Speaking during a recent media engagement, Hon. Conteh explained that once an item appears on Parliament’s Order Paper, it becomes a public document. He disclosed that the agreement in question was initially scheduled to appear on the Order Paper two Thursdays ago. However, at the time, the Speaker of Parliament was absent, and he (Conteh) was expected to preside.
According to him, the item was not included on the revised Order Paper, and when attempts were made to amend it to include the agreement, he objected on principle. He emphasised that agreements of such magnitude, particularly those with serious financial implications, must be handled with due diligence and transparency.
Hon.
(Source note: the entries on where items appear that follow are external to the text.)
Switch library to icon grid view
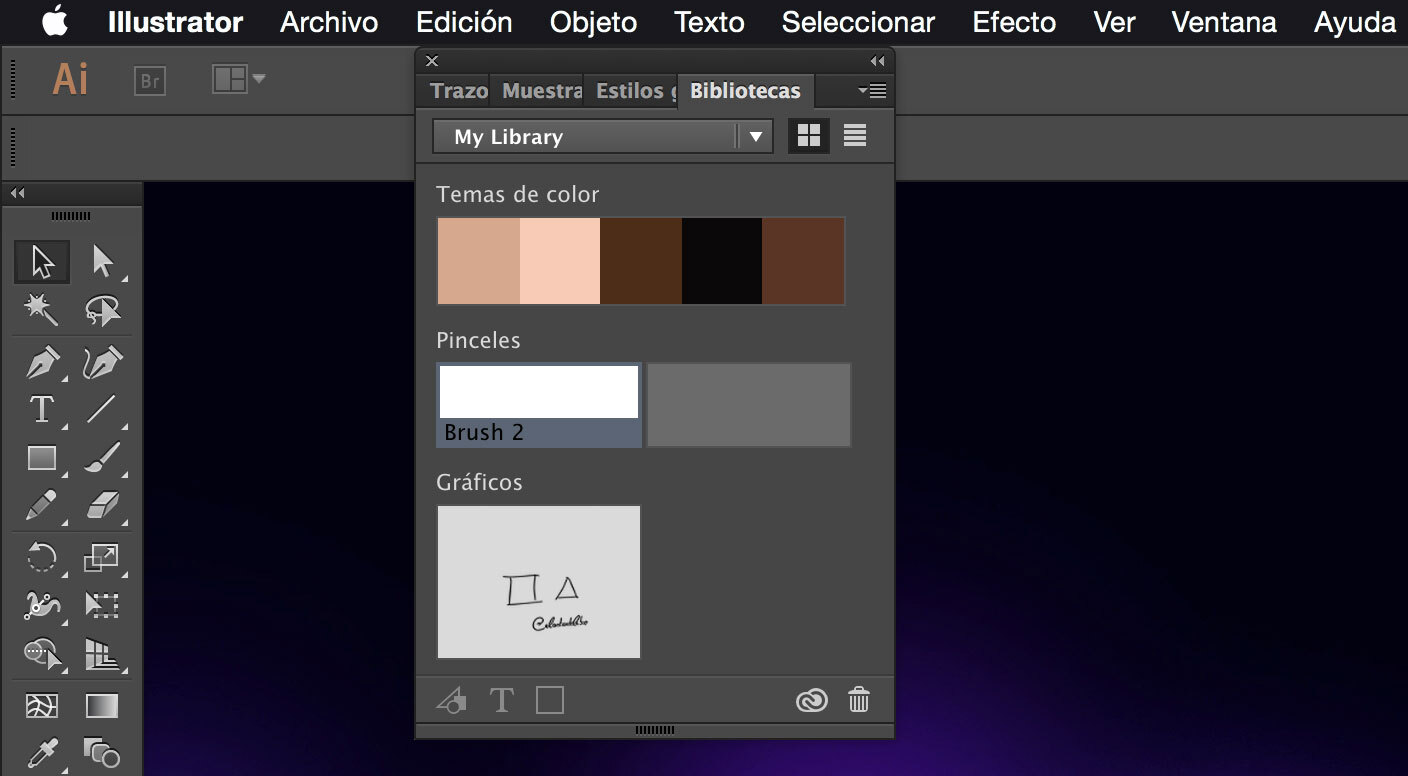Image resolution: width=1408 pixels, height=776 pixels. (x=808, y=136)
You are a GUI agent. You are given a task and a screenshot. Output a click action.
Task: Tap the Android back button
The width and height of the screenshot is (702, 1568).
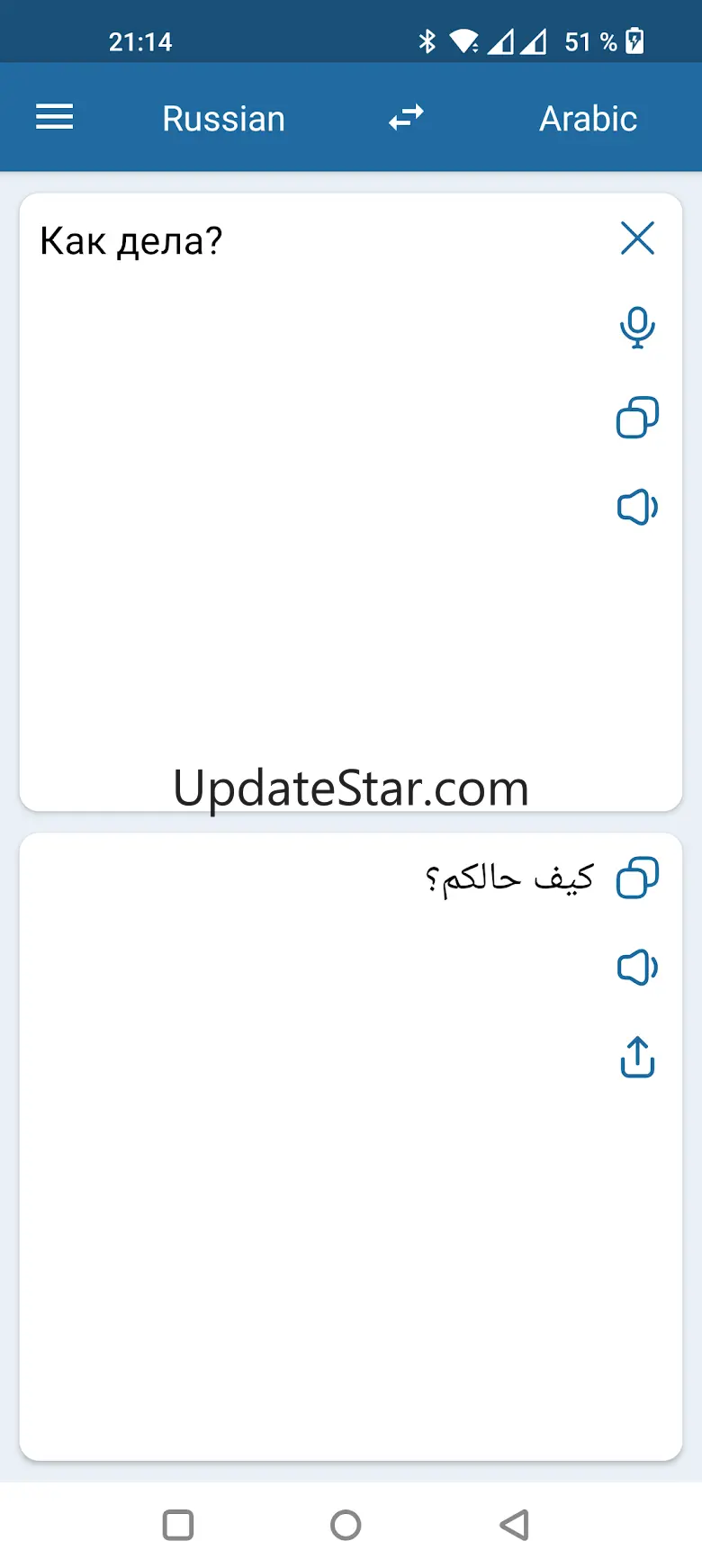[514, 1525]
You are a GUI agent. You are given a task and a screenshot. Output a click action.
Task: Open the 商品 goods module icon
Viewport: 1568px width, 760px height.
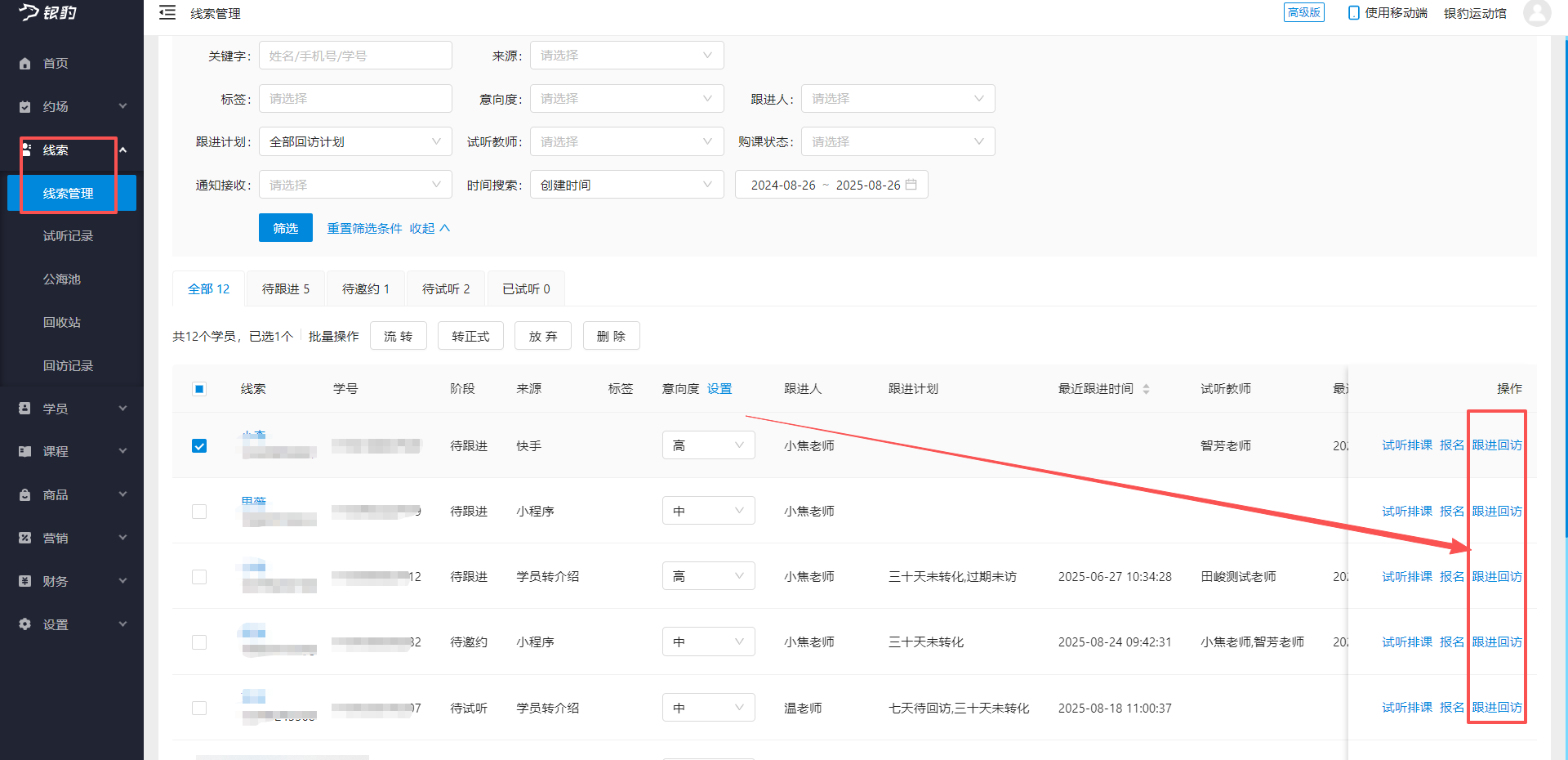point(24,494)
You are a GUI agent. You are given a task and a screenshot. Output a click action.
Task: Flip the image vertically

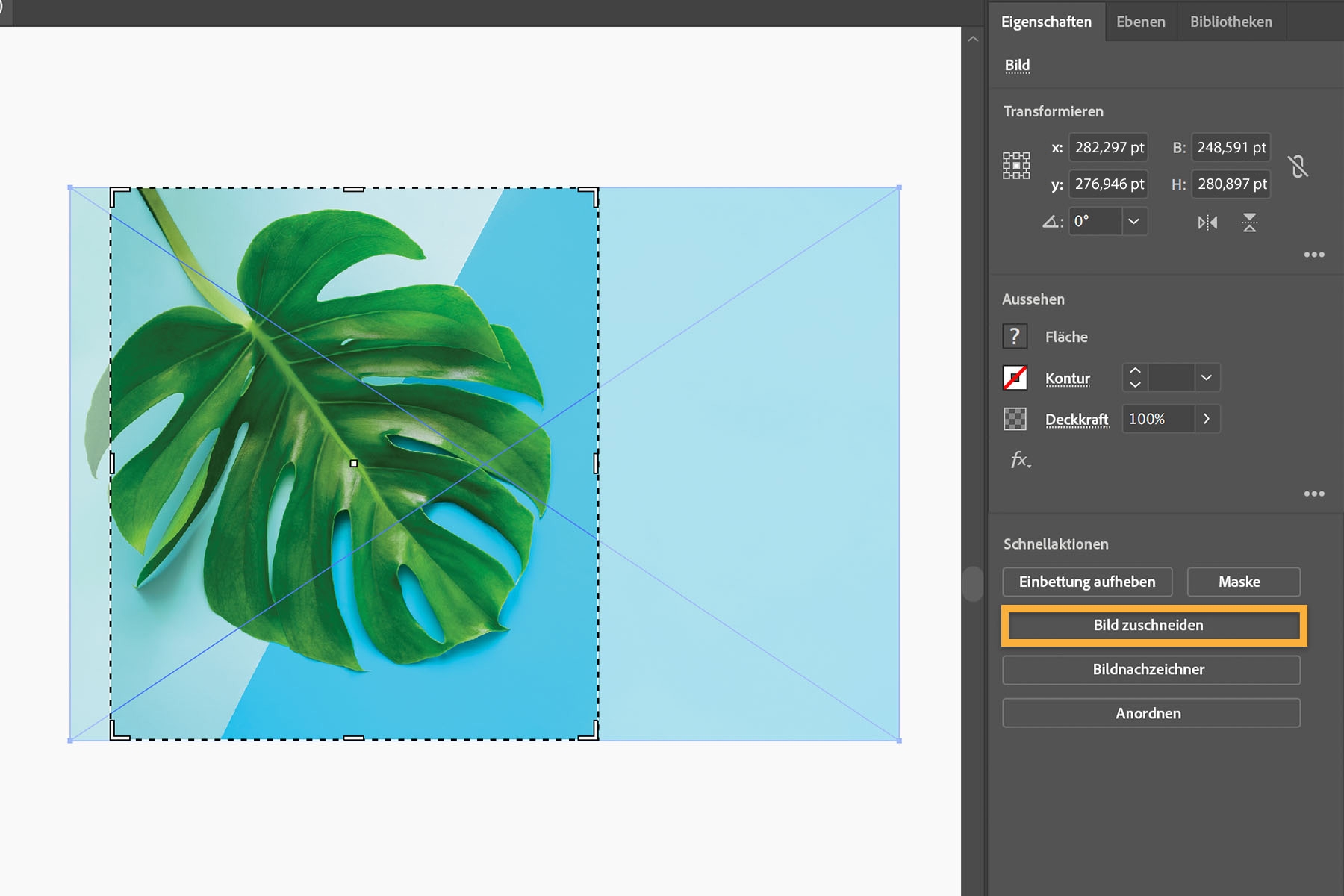(1251, 222)
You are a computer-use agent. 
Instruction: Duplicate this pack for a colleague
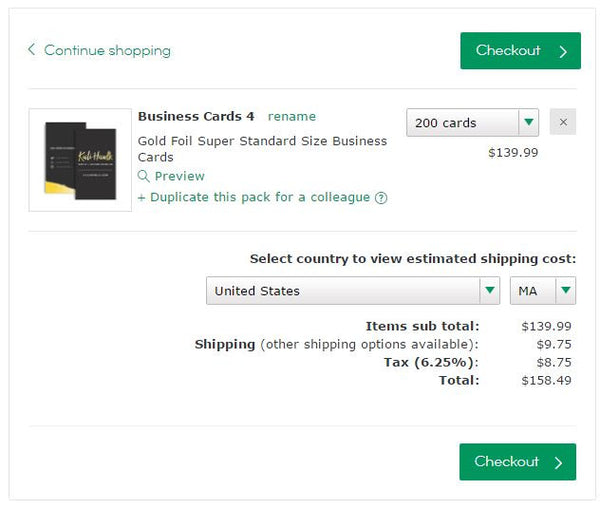tap(254, 198)
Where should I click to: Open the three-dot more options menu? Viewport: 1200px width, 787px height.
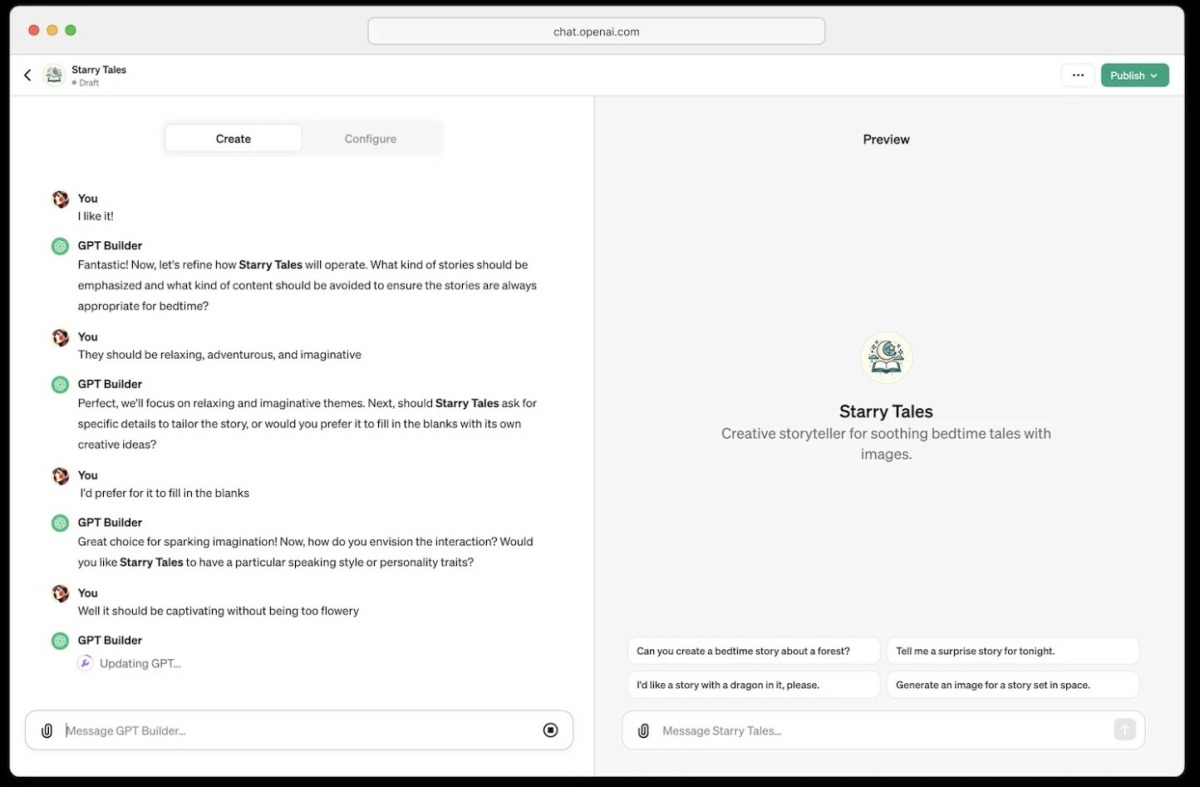coord(1077,75)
Conteh further revealed that the first aspect of the agreement involved a request by Aminata & Sons for a three-year deferred tax concession. He noted that the company has been operating in Sierra Leone for over five years and has grown to become one of the country’s leading petroleum importers.
Providing context, he stated that in January alone, Aminata imported approximately 15.5 million litres of petroleum products, including Automotive Gas Oil (AGO) and Bulk Motor Spirit (BMS). He added that the company has significantly outpaced the National Petroleum (NP) in terms of importation volumes.
The Deputy Speaker questioned the rationale behind granting concessions for the construction, rehabilitation, and maintenance of storage tanks. He argued that storage capacity is not currently a challenge in Sierra Leone, and therefore, incentives should instead target sectors that are either underdeveloped or non-existent.
He stressed that the petroleum industry is already a mature and highly profitable sector, contributing substantially to government revenue through import duties, infrastructural development taxes, and other levies that support the operations of the National Revenue Authority (NRA).
Hon. Conteh warned that the country cannot afford to forgo an estimated $11 million in revenue, especially given the lack of alternative means to offset such a loss. He reaffirmed Parliament’s commitment to working collaboratively with the Executive, noting that its role includes scrutinizing agreements and drawing attention to potential risks.
“As Parliament, we are working in collaboration with the government, and that is why when we see issues like this, we flag them and draw the attention of the relevant authorities,” he said.
He concluded by stating that the agreement has since been referred back to the Ministry of Finance for further review and that he has not endorsed it. Given the concerns raised, he expressed confidence that the Ministry would reconsider the proposal.
At present, the agreement is no longer under active discussion in Parliament.